### Requirements
a) From the 68040 performance article, print the portion starting with "DON’T USE REGISTER" and going on through "are written to.".
b) According to the 68040 performance article, what criterion did the 040 designers use to decide which floating point instructions to implement in silicon?
c) Go on with the 68040 performance article from the point where it stops.

### Passage given
╔══
DON’T USE REGISTER VARIABLES
There are some cases where it’s better to use a stack variable instead of a
register variable. The reason is that source effective addresses of the form (An, d16)
are just as fast as Rn once the data is the data cache. So the first read access to a stack
variable will be slow compared to a register but subsequent reads of that variable will
be equal in speed. By not assigning registers to your read-only stack variables ( which
includes function parameters passed on the stack) you save the overhead of
saving/restoring the register as well as the time to initialize it.
You should, however, use register variables for variables that are written to.
For instance, consider this function:
int
Foo(w, x, p)
int w, x;
int *p;
{
int y, z;
z = w;
do {
y += z + *p * w;
*p += x / w + y;
} while (--z);
return (y);
}
In this example, w, x, y, z and *p are being read from (things on the right side of
the equations) and y, z and *p are being written to. On the 040, you should make
register variables out of those things that are being written to and leave the rest as
stack variables:
int
Foo(w, x, p)
int w, x;
register int *p;
{
register int y, z;
z = w;
do {
y += z + *p * w;
*p += x / w + y;
} while (--z);
return (y);
}
This second version is faster than the original version (as you would expect) but
it is also faster than a version where w and x are declared as register variables ( which
you might not expect).
FLOATING POINT OPERATIONS
When it came to floating point operations, the 040 designers looked at their trace
data and decided to implement in silicon any instruction that made up more than 1% of
the 68881/2 code base. The remaining [uncommon] instructions were implemented in
software. Those implemented in silicon are:
FAdd, FCmp, FDiv, FMul, FSub
FAbs, FSqrt, FNeg, FMove, FTst
FBcc, FDbcc, FScc, FTrapcc
FMovem, FSave, FRestore
They also made it so the Integer Unit and the Floating Point Unit operate in
parallel, which means you should interleave floating-point and non-floating-point
instructions as much as possible.
Here’s a table that summarizes the performance improvements made by having
the FPU instructions executed by the 040 rather than by a 68882:
25MHz cycles
Instruction Addr mode 68882 68040
FMove FPn,FPn 21 2
FMove.D ,FPn 40 3
FMove.D FPh, 44 3
FAdd FPn,FPn 21 3
FSub FPn,FPn 21 3
FMul FPn,FPn 76 5
FDiv FPn,FPn 108 38
FSqrt FPn,FPn 110 103
FAdd.D ,FPn 75 3
FSub.D ,FPn 75 3
FMul.D ,FPn 95 5
FDiv.D ,FPn 127 38
FSqrt.D ,FPn 129 103
Notice that on the 040 an FMul is about 7x faster than an FDiv and on a 68882
it’s only about 1.4x faster. This suggests that you should avoid FDiv on an 040 much
more than you would on a 68882. Perhaps your algorithms could be rewritten to take
advantage of this when running on an 040.
A trick that works in some cases is to multiply by 1 over a number instead of
dividing by a number. Take this code from a previous MacTutor article on random
numbers:
;1
M EQU $7FFFFFFF
quotient EQU FP0
newSeed EQU D1
result EQU 8
LocalSize EQU 0
Link A6,#LocalSize
Jsr UpdateSeed
FMove.L newSeed,quotient
FDiv.L #M,quotient
FMove.X quotient,([result,A6])
╚══
### Raw records
╔══
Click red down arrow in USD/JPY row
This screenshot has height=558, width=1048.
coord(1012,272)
╚══
╔══
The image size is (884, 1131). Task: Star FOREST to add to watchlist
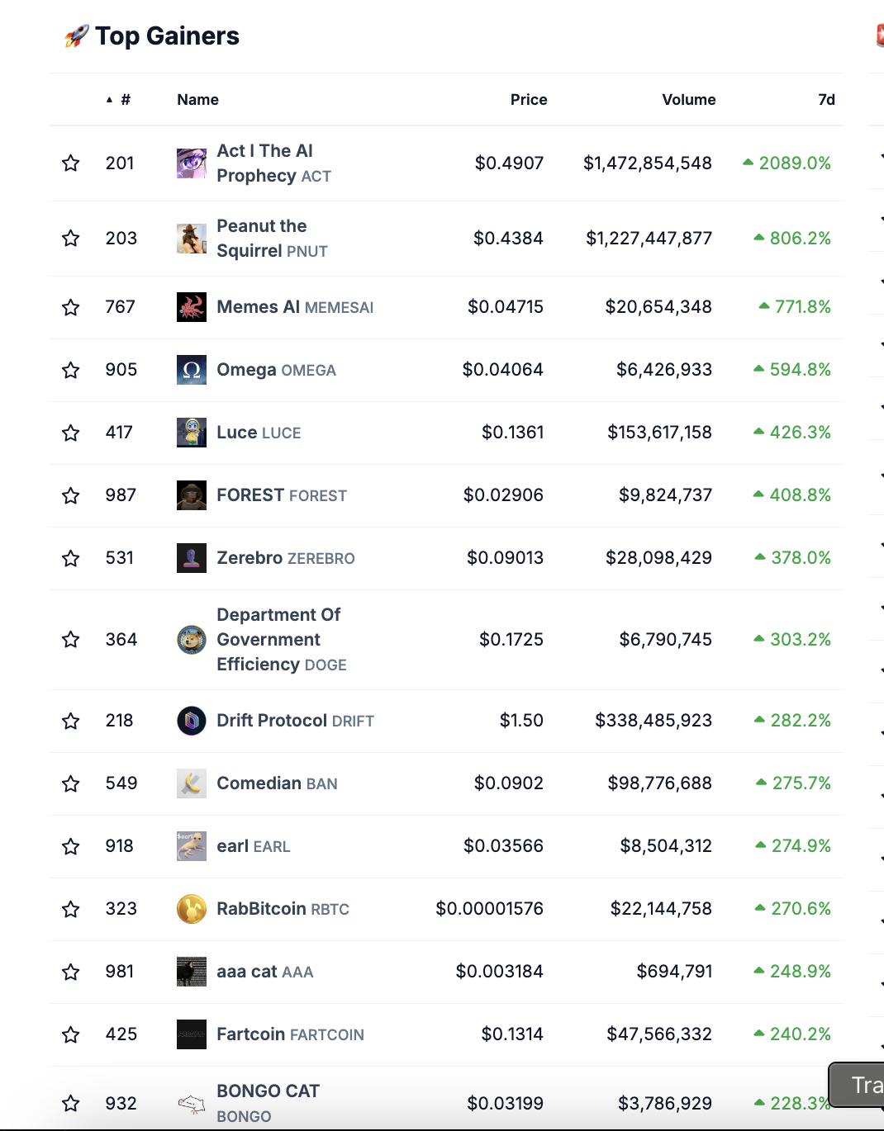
╚══
╔══
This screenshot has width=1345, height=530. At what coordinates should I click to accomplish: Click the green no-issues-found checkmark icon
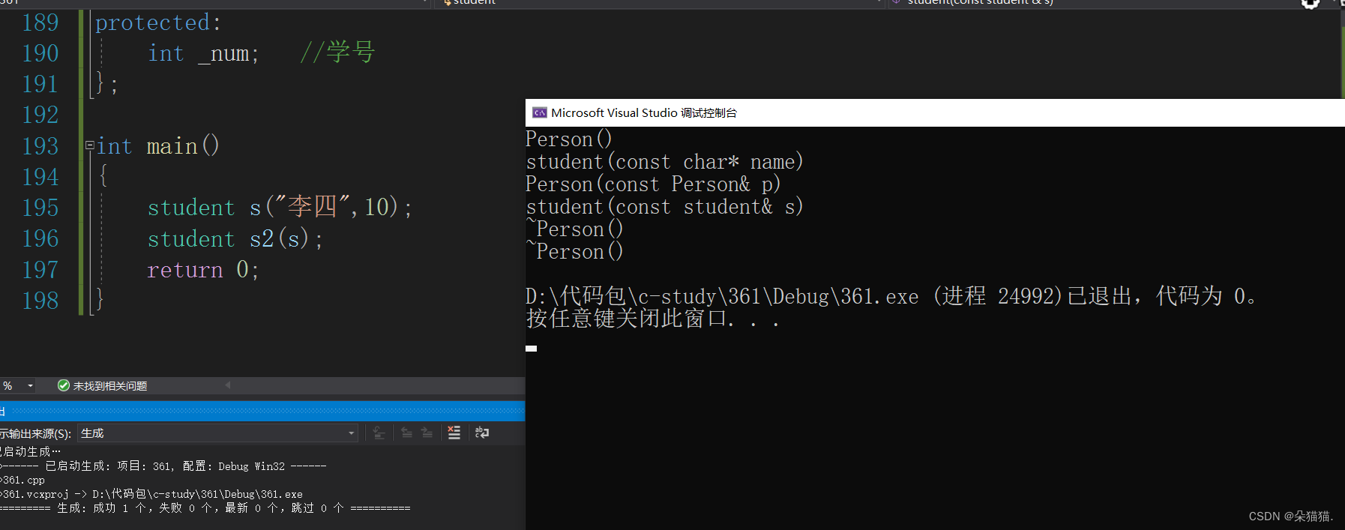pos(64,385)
╚══
### Answers per task
a)
DON’T USE REGISTER VARIABLES
There are some cases where it’s better to use a stack variable instead of a
register variable. The reason is that source effective addresses of the form (An, d16)
are just as fast as Rn once the data is the data cache. So the first read access to a stack
variable will be slow compared to a register but subsequent reads of that variable will
be equal in speed. By not assigning registers to your read-only stack variables ( which
includes function parameters passed on the stack) you save the overhead of
saving/restoring the register as well as the time to initialize it.
You should, however, use register variables for variables that are written to.

b) They implemented in silicon any instruction that made up more than 1% of the 68881/2 code base.

c)
Unlk A6
Rts
By precomputing the floating point value OneOverM (1/M) and restricting
ourselves to the optimized effective addressing modes we can rewrite this code to
eliminate the Link, Unlk and FDiv:
;2
OneOverM EQU "$3FE000008000000100000002
quotient EQU FP0
newSeed EQU D1
result EQU 4
Jsr UpdateSeed
FMove.L newSeed,quotient
FMul.X #OneOverM,quotient
Move.L result(A7),A0
FMove.X quotient,(A0)
Rts
This optimized version runs about 38% faster than the original overall (the
relatively low improvement is caused by the fact that UpdateSeed is taking up most of
the time). This example points out one other interesting thing, too, and that is the
Move.L result(A7),A0 (an Integer Unit instruction) is running in parallel with the
FMul instruction (an FPU instruction). Since the FMul takes longer, the FMove.X
instruction at the end will have to wait for the FMul to finish before it does its move
but there’s nothing we can do about that in this case.
INSTRUCTION AND DATA CACHE
The 040 has a 4K instruction cache and a 4K data cache. If you are performing
some operation on a large amount of data, try to make your code fit in 4K or less (at
least your innermost loop if nothing else) and try to operate on 4K chunks of
contiguous data at a time. Don’t randomly read single bytes from a large amount of data
if you can help it. This will avoid cache flushing and reloading as much as possible.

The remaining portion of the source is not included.